• SHORT PROBLEM: Swap "magenta" for "cyan" in the rows from the line containing "You are a computer-use" through the end of the rows, inclusive, and give those lines again with nothing else changed. Omit the pictures.
═════ THE DATA ═════
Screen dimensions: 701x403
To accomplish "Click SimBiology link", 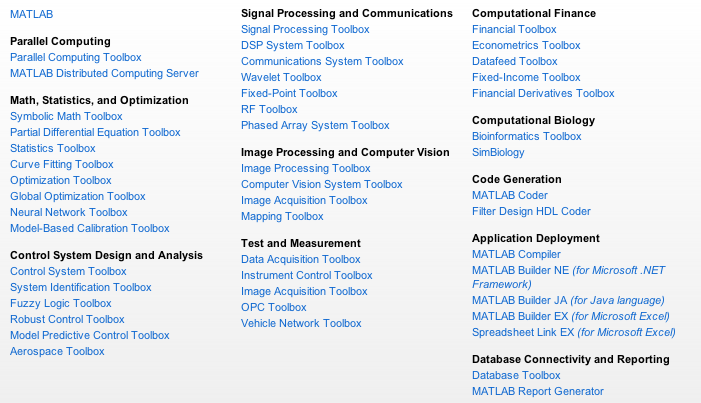I will click(x=498, y=153).
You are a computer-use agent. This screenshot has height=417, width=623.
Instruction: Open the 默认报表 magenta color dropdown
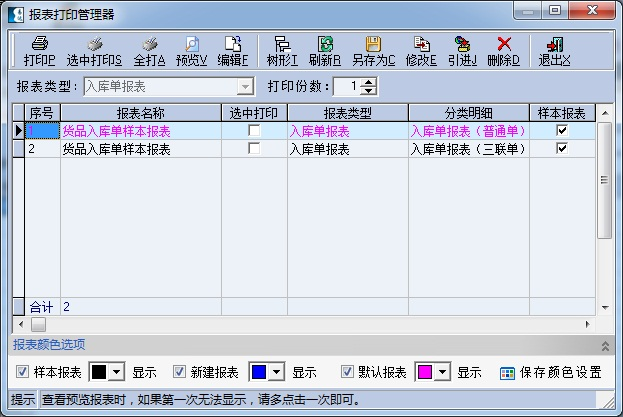(442, 372)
═════
• REPLY TO THE TASK:
You are a computer-use agent. This screenshot has height=417, width=623.
Instruction: Open the 默认报表 cyan color dropdown
(442, 372)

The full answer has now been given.